Monday, January 22, 2024

Feeling Sorry, Remorseful, Or Repentant?

Little Jimmy and Jeannie were having their usual sibling spat. Jimmy said something hurtful to Jeannie and she began crying loudly enough for neighbors two blocks away to hear her. Their mother rushed into the room to see what the commotion was all about. Jeannie told her what Jimmy said. Jimmy just looked the other way and mumbled, “Sorry.” But he couldn’t conceal an impish smirk.

 

It wasn’t long before Jimmy moved beyond the “sorry” stage. His mom decided his repeated misbehavior required more than a scolding. So, while sitting in his room without his beloved “screens” – his tablet and TV – Jimmy discovered what remorse was all about. He was still sorry, but mainly because he had been caught being mean to his sister and was being disciplined.

 

What he had yet to learn was the third stage of dealing with one’s wrongdoing: Repentance.

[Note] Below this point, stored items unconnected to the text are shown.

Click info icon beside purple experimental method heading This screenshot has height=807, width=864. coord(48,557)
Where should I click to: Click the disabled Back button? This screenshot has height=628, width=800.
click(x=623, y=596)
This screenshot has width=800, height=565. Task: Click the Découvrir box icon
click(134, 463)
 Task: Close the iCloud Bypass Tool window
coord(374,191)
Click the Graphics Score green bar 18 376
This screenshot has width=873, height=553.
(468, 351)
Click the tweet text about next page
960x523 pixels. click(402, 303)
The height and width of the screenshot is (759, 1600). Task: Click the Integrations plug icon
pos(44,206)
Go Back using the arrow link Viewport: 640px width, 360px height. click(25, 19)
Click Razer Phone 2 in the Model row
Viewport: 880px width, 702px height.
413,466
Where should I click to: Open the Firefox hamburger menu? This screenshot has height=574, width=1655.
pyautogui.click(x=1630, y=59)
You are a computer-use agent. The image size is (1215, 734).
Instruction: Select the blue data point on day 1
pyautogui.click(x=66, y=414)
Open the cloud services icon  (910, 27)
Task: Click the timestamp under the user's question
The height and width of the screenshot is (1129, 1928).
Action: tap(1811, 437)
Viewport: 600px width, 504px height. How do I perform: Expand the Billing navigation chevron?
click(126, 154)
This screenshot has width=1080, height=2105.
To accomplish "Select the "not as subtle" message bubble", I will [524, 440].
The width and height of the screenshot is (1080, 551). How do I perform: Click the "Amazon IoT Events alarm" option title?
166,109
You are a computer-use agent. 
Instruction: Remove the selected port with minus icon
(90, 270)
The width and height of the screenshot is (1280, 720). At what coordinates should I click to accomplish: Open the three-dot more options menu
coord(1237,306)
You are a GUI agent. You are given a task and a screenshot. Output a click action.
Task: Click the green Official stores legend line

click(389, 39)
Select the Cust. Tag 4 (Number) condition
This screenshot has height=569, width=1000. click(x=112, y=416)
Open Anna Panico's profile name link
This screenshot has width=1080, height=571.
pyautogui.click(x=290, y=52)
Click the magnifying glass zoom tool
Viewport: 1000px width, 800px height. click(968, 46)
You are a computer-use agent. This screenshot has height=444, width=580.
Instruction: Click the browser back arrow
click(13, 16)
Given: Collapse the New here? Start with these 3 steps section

The circumstances may differ, but each one of us at one time or another (and probably much more than once) has had encounters with these three stages of making amends for wrongs we have done. We might feel sorry because we were caught in the act of doing something we shouldn’t. Remorse comes when we have to face the resulting consequences. But true change comes only in the repentance stage,

 

One dictionary defines repentance as, “reviewing one’s actions and feeling contrition or regret for past wrongs, which is accompanied by commitment to and actual actions that show a change for the better.” 

 

This “commitment to personal change and the resolve to live a more responsible and humane life,” as Wikipedia states it, is at the heart of what it means to begin a healthy, growing relationship with Jesus Christ. Literally, to repent means to turn from something and turn toward a very different form of behavior. Biblical repentance is turning away from sinful habits and practices and turning to Jesus for forgiveness.

 

It’s important to understand the difference between true repentance and simply feeling sorrowful for our words, thoughts or actions. As 2 Corinthians 7:10 tells us, “Godly sorrow brings repentance that leads to salvation and leaves no regret, but worldly sorrow brings death.”

 

The passage continues, Consider what this godly sorrow has produced in you: what earnestness, what eagerness to clear yourselves, what indignation, what alarm, what longing, what zeal, what vindication!” The great news that when we repent of sins, laying them at the foot of the cross, we no longer need to carry them around. We’re released of our burdens of guilt. As Galatians 5:1 says, “It is for freedom that Christ has set us free. Stand firm, then, and do not let yourselves be burdened again by a yoke of slavery [to sin].” We’re not freed to do whatever we want, but freed to be and become everything God wants us to be.

 

Too many people find themselves in bondage, enslaved to sins despite their regret, feeling “sorry” for things they continue to do. An alcoholic feels sorry for having fallen “off the wagon” again. Someone has fallen prey again to the lure on online pornography. Another person has taken another blow to personal integrity, acting unethically or dishonestly once more and feeling sorry, even remorseful. But not yet at the point of repentance.

 

My life has been punctuated with times when my thoughts and actions controlled me, rather than the other way around. I’d beat myself up for my repeated failures. Sorrow and remorse were continual friends, but it wasn’t until I reached the point of repentance that things began to change.

 

There’s a misconception that we must “clean ourselves up” before approaching Jesus, but at the heart of the Gospel message is the truth that we can’t. Times when I prayed with resignation, “I give up, Lord. I can’t do it,” turned out to be some of the best moments along my spiritual journey. Because it was as if He responded, “I know you can't. But I can, and if you’ll let Me, I’ll do it through you.”

 

Speaking to a crowd of onlookers in Jerusalem who had observed the healing of a crippled beggar, the apostle Peter said, “Repent, then, and turn to God, so that your sins may be wiped out, that times of refreshing may come from the Lord” (Acts 3:19).

 

It wears us out, doing and thinking and saying things we know we shouldn’t while not doing and thinking and saying things we know we should, and then repeating the pattern day after day. As Jesus said, “The spirit is willing, but the flesh is weak” (Matthew 26:41). Rather than shrugging our shoulders in resignation thinking, “That’s just the way I am. I can’t help it,” we can trust as did the apostle Paul, “I can do all things through Christ who gives me strength” (Philippians 4:13).